◆ **Exercise objective**
Give the number of lines in the data below where the string "label" occurs, and nothing else.

Records from a data collection:
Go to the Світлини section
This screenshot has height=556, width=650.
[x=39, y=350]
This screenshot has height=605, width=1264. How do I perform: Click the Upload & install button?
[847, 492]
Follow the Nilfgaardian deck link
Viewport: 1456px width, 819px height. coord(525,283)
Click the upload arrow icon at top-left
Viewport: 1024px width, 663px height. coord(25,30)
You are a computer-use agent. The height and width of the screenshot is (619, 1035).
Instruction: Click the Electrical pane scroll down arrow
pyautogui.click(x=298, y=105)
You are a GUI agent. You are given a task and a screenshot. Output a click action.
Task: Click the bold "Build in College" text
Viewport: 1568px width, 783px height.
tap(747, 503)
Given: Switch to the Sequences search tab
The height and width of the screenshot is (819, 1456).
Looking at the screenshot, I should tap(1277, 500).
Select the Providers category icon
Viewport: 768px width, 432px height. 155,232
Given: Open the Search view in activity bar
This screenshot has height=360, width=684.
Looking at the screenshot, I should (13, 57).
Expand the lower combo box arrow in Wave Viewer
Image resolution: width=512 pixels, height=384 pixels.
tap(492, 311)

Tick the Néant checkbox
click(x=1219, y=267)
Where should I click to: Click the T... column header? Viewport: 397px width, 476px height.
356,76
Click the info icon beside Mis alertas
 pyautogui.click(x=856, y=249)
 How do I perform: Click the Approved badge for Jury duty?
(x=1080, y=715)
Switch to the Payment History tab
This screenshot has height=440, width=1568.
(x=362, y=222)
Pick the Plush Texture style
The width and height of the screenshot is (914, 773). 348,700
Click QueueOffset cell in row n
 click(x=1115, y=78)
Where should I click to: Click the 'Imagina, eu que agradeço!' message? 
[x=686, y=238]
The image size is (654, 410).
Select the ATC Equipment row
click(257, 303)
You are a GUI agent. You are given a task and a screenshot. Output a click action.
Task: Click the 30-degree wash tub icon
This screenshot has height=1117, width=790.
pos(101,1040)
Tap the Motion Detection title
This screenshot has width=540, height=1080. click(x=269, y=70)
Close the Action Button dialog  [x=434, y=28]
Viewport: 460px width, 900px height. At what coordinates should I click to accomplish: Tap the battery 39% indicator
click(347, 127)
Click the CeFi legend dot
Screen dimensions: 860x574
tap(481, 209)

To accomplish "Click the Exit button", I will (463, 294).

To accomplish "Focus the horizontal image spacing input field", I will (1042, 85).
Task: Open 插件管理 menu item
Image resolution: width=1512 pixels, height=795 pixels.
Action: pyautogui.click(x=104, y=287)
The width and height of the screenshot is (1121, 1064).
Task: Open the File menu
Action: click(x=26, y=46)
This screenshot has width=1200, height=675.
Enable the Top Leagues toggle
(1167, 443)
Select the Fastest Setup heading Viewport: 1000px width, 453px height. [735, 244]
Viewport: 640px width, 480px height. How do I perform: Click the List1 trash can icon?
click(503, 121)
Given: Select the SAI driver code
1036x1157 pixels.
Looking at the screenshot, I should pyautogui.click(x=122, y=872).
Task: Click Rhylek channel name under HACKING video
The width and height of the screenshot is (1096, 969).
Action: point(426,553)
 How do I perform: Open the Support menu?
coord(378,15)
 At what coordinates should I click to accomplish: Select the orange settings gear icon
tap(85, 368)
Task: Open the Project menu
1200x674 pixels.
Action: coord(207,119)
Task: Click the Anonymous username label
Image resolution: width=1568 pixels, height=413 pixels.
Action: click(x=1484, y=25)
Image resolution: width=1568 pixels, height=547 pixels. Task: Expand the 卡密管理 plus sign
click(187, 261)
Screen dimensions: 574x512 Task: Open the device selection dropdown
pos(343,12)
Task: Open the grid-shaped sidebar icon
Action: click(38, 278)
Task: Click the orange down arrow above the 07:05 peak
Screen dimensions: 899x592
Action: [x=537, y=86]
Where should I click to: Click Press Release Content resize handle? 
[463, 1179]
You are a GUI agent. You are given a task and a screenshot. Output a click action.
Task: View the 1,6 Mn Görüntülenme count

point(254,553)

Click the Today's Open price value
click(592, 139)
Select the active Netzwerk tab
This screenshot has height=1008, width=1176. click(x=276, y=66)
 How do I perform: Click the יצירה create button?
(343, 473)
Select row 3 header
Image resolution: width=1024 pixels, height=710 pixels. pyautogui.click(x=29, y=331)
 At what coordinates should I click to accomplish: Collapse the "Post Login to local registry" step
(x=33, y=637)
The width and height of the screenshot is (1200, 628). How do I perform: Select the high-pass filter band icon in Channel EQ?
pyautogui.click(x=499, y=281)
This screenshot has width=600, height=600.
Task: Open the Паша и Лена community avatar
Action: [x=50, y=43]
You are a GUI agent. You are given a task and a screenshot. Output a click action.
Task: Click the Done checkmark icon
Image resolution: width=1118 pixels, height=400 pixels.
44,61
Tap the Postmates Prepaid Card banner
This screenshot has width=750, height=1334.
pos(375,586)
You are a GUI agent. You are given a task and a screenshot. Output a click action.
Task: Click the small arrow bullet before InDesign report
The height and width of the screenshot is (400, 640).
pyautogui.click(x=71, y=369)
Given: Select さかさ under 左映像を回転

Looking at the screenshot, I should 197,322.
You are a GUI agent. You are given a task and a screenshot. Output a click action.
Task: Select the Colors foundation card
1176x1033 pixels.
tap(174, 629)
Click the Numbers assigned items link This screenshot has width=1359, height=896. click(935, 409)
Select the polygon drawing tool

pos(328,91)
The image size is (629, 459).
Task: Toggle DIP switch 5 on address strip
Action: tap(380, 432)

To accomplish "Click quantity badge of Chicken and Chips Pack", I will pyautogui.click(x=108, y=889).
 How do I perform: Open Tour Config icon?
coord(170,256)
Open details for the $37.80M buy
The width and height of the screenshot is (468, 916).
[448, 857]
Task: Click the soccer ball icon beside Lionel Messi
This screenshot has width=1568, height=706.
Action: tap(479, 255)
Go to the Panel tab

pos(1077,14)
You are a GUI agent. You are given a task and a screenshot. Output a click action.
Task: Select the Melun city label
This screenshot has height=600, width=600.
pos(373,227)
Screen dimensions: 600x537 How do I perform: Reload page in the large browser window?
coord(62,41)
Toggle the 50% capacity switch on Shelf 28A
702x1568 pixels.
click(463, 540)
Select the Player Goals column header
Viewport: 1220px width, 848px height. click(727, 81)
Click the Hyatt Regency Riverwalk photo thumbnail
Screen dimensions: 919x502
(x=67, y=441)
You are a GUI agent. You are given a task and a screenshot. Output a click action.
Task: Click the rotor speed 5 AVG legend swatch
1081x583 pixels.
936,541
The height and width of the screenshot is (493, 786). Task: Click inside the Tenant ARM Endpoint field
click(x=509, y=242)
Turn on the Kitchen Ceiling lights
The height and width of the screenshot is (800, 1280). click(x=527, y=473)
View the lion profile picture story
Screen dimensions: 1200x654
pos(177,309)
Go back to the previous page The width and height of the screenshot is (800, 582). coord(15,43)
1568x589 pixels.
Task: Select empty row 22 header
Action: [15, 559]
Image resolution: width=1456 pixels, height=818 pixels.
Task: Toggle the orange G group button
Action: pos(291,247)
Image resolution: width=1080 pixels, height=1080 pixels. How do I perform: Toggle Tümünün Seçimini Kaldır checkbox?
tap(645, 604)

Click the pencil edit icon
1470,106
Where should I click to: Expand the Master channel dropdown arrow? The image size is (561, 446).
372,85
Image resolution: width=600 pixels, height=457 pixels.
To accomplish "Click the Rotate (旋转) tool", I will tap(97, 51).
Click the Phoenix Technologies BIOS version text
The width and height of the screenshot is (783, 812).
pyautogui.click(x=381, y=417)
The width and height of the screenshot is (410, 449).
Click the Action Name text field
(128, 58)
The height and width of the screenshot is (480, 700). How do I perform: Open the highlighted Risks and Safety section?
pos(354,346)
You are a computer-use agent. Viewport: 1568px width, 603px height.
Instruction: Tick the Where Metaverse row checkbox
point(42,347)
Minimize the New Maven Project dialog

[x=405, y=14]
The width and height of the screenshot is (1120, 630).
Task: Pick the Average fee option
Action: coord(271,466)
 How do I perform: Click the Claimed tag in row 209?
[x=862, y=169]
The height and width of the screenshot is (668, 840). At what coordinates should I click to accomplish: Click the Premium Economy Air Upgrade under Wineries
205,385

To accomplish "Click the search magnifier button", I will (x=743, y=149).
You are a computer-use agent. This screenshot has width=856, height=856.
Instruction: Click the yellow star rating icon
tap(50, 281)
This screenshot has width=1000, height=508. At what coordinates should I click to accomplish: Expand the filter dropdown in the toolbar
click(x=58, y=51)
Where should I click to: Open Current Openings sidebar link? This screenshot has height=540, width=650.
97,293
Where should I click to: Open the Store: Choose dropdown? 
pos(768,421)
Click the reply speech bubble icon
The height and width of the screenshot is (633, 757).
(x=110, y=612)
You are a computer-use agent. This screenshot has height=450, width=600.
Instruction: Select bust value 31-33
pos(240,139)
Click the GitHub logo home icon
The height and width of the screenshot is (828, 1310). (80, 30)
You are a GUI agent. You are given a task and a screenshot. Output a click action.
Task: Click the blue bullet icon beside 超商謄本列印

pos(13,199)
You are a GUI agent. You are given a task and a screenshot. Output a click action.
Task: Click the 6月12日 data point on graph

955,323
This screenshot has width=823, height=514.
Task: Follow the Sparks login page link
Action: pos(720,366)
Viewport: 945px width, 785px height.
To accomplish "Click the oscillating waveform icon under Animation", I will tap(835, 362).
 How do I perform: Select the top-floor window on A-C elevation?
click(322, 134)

◆ **Your response**
2